Kenya’s economy is projected to rebound to GDP growth of 5.6% in 2018 and 6.2% in 2019 but this could falter given the many headwinds in the horizon, an African Development Fund (AfDB) report says.
According to the African Economic Outlook 2018 report, the projected growth is under threat from political risks associated with the recently concluded elections, which could adversely affect the macroeconomic environment, already destabilised by recent shocks.
Kenya experienced a prolonged electioneering period last year after the Supreme Court nullified results of the August 8 presidential election after NASA candidate Raila Odinga disputed President Uhuru Kenyatta’s win.
Raila boycotted a fresh election held on October 26 citing failure to implement reforms to level the playing ground and has insisted he will be sworn in as the “People’s President” and form a parallel government even if it is from exile.
Pockets of violence, which saw several people killed mainly by security agents, and general uncertainty hit the economy hard.
Apart from political risks, the AfDB says continued high public consumption expenditure, which keeps the budget deficit at close to 10% of GDP, and the expected maturity of public debt could lead to debt distress.

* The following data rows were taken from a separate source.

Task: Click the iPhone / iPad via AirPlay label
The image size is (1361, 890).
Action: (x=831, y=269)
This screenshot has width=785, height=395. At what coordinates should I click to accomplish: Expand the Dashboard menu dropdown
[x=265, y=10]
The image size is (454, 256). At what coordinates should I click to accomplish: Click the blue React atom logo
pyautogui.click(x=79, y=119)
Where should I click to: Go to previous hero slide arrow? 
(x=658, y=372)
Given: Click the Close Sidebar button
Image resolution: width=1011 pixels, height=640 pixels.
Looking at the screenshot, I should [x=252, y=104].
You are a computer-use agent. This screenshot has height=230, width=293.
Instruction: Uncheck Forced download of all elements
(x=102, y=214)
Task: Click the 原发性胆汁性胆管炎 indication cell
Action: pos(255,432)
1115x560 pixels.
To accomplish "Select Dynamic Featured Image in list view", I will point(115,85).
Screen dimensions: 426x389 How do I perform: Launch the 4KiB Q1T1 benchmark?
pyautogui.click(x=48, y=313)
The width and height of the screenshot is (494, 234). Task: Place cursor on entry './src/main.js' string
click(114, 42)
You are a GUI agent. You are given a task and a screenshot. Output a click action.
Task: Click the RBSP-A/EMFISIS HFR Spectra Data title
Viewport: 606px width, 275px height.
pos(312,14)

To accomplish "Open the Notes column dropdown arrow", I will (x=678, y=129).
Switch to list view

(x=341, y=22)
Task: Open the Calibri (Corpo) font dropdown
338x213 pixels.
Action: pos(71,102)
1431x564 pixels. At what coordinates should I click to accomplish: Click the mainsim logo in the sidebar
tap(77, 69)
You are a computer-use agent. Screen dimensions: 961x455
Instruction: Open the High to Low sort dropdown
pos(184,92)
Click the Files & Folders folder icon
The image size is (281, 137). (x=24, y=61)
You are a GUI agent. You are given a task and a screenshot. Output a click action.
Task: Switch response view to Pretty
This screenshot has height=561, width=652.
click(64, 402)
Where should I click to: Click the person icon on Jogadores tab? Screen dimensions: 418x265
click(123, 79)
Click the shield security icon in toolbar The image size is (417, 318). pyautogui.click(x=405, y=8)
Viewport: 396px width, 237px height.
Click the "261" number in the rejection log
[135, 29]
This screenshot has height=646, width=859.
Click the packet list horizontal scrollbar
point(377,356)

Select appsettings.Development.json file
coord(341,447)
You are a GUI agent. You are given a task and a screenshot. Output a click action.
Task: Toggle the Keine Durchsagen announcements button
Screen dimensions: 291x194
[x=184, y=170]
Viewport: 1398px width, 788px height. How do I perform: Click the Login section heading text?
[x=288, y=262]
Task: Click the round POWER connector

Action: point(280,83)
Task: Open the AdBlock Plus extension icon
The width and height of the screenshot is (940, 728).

“Although not conclusively assessed, interest rate caps have reportedly constrained credit expansion, leading to reduced private sector investment,” the report adds.
“Economic performance in 2017 was mixed. The drought and the presidential election crisis likely affected macroeconomic performance. Inflation increased to an estimated 8.8%; the budget deficit remained high, at an estimated 7.8% of GDP; and the current account deficit increased to an 5.9% of GDP,” says the report.
Real GDP growth declined to an estimated 5% in 2017, due to subdued credit growth caused by caps on commercial banks’ lending rates, drought, and the prolonged political impasse over the presidential election.
The report, however, says half-year estimates show that the economy remained fairly resilient last year, growing 4.8%. Services accounted for 82% of that growth, and industry accounted for 17%; agriculture’s poor performance continued.
The report provides a positive outlook for 2018, saying the economy is projected to be stronger from this year onward as it remains resilient due to its diversity. It adds that services contributed the highest proportion to GDP growth.
“This is expected to continue as the country remains the leading regional hub for information and communication technology, financial, and transportation services. Recent investment in rail and road and planned investment in a second runway at Jomo Kenyatta International Airport are potential growth drivers. Macroeconomic stability continues, with most fundamentals projected to remain healthy. The business-enabling environment has improved as well; Kenya moved up 12 places to a ranking of 80 in the World Bank’s 2018 Doing Business report,” it concludes.